Hao Peng, Deng Bo-Yu, Huang Chan-Tao, Xu Jun, Zhou Fang, Liu Zhe-Xing, Zhou Wu, Xu Yi-Kai
Nanfang Hospital, Southern Medical University, Guangzhou, China.
School of Medical Information Engineering, Guangzhou University of Chinese Medicine, Guangzhou, China.
Front Oncol. 2022 Oct 20;12:994285. doi: 10.3389/fonc.2022.994285. eCollection 2022.
To develop an appropriate machine learning model for predicting anaplastic lymphoma kinase (ALK) rearrangement status in non-small cell lung cancer (NSCLC) patients using computed tomography (CT) images and clinical features.

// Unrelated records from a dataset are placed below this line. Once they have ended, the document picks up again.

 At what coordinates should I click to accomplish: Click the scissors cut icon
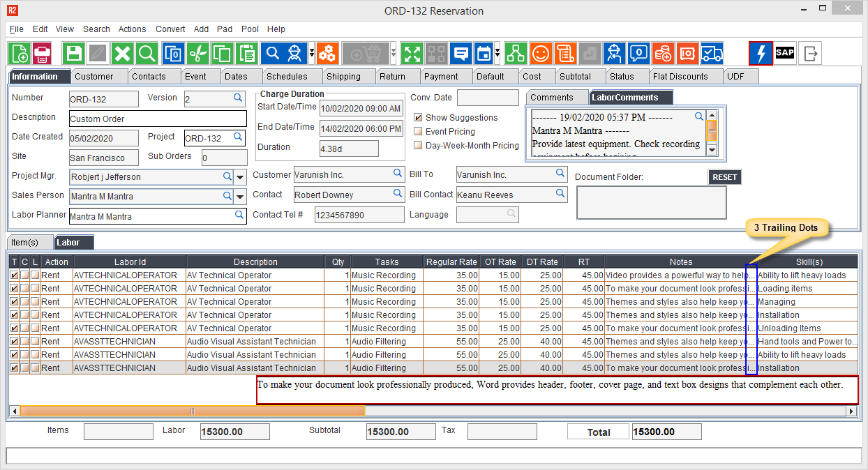(x=198, y=54)
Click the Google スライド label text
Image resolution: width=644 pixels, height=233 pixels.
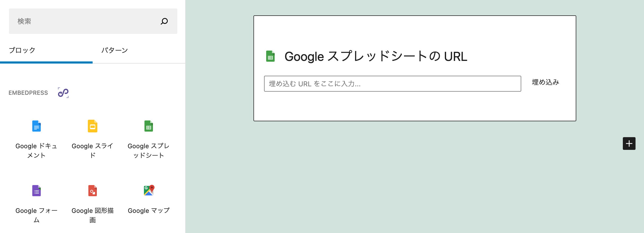pos(93,151)
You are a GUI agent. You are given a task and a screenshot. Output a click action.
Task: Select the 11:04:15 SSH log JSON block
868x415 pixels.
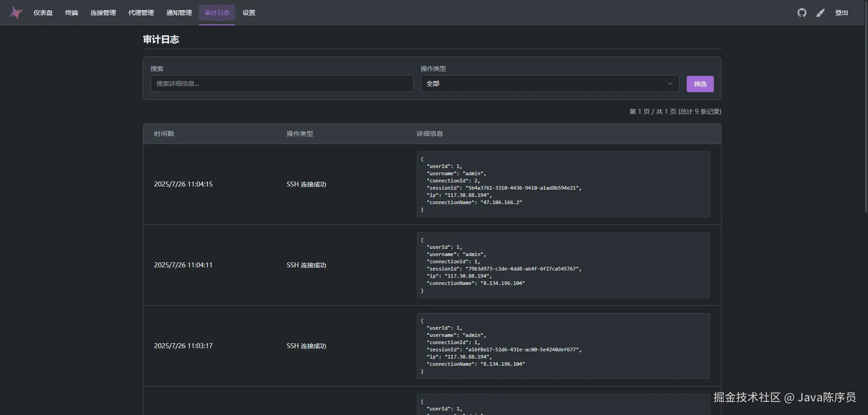coord(563,184)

This study included 193 patients with NSCLC (154 in the training cohort, 39 in the validation cohort), 68 of whom tested positive for ALK rearrangements and 125 of whom tested negative. From the nonenhanced CT scans, 157 radiomic characteristics were extracted, and 8 clinical features were collected. Five machine learning (ML) models were assessed to find the best classification model for predicting ALK rearrangement status. A radiomic signature was developed using the least absolute shrinkage and selection operator (LASSO) algorithm. The predictive performance of the models based on radiomic features, clinical features, and their combination was assessed by receiver operating characteristic (ROC) curves.

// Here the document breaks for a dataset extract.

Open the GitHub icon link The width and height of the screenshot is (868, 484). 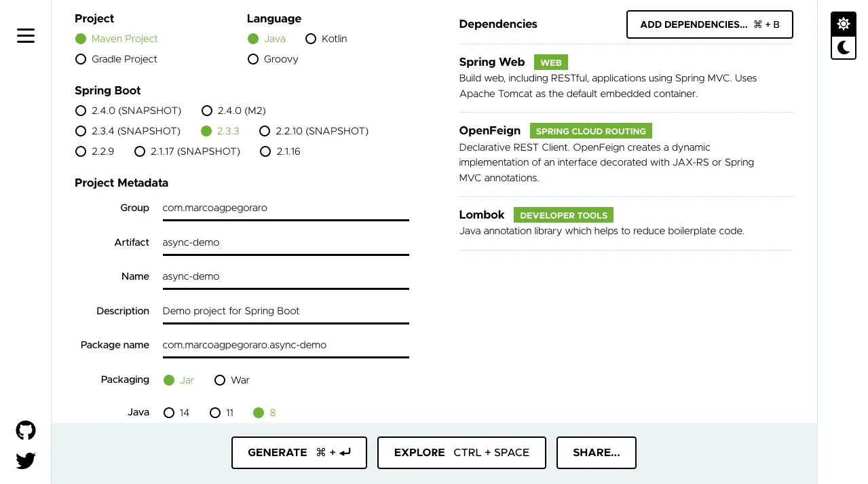[26, 430]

The support vector machine (SVM) model had the highest AUC of 0.914 for classification. The clinical features model had an AUC=0.805 (95% CI 0.731-0.877) and an AUC=0.735 (95% CI 0.566-0.863) in the training and validation cohorts, respectively. The CT image-based ML model had an AUC=0.953 (95% CI 0.913-1.0) in the training cohort and an AUC=0.890 (95% CI 0.778-0.971) in the validation cohort. For predicting ALK rearrangement status, the ML model based on CT images and clinical features performed better than the model based on only clinical information or CT images, with an AUC of 0.965 (95% CI 0.826-0.882) in the primary cohort and an AUC of 0.914 (95% CI 0.804-0.893) in the validation cohort.
Our findings revealed that ALK rearrangement status could be accurately predicted using an ML-based classification model based on CT images and clinical data.

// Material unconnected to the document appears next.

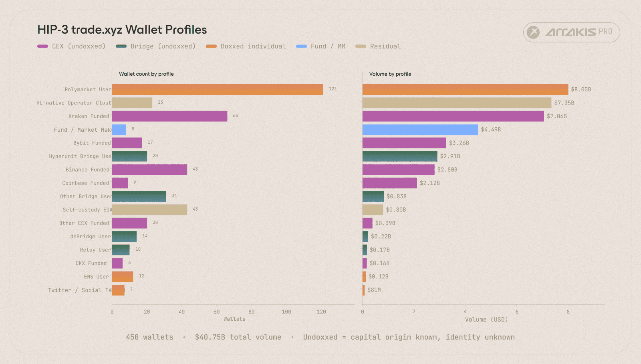Toggle the Doxxed individual legend entry
Viewport: 641px width, 364px height.
tap(246, 46)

利用计算机断层扫描(CT)图像和临床特征开发一种合适的机器学习模型,用于预测非小细胞肺癌(NSCLC)患者的间变性淋巴瘤激酶(ALK)重排状态。
本研究纳入了193例NSCLC患者(训练队列154例,验证队列39例),其中68例ALK重排检测呈阳性,125例呈阴性。从非增强CT扫描中提取了157个影像组学特征,并收集了8个临床特征。评估了五种机器学习(ML)模型,以找到预测ALK重排状态的最佳分类模型。使用最小绝对收缩和选择算子(LASSO)算法开发了一种影像组学特征。通过受试者操作特征(ROC)曲线评估基于影像组学特征、临床特征及其组合的模型的预测性能。
支持向量机(SVM)模型的分类AUC最高,为0.914。临床特征模型在训练队列和验证队列中的AUC分别为0.805(95%CI 0.731-0.877)和0.735(95%CI 0.566-0.863)。基于CT图像的ML模型在训练队列中的AUC为0.953(95%CI 0.913-1.0),在验证队列中的AUC为0.890(95%CI 0.778-0.971)。对于预测ALK重排状态,基于CT图像和临床特征的ML模型比仅基于临床信息或CT图像的模型表现更好,在主要队列中的AUC为0.965(95%CI 0.826-0.882),在验证队列中的AUC为0.914(95%CI 0.804-0.893)。
我们的研究结果表明,基于CT图像和临床数据的基于ML的分类模型可以准确预测ALK重排状态。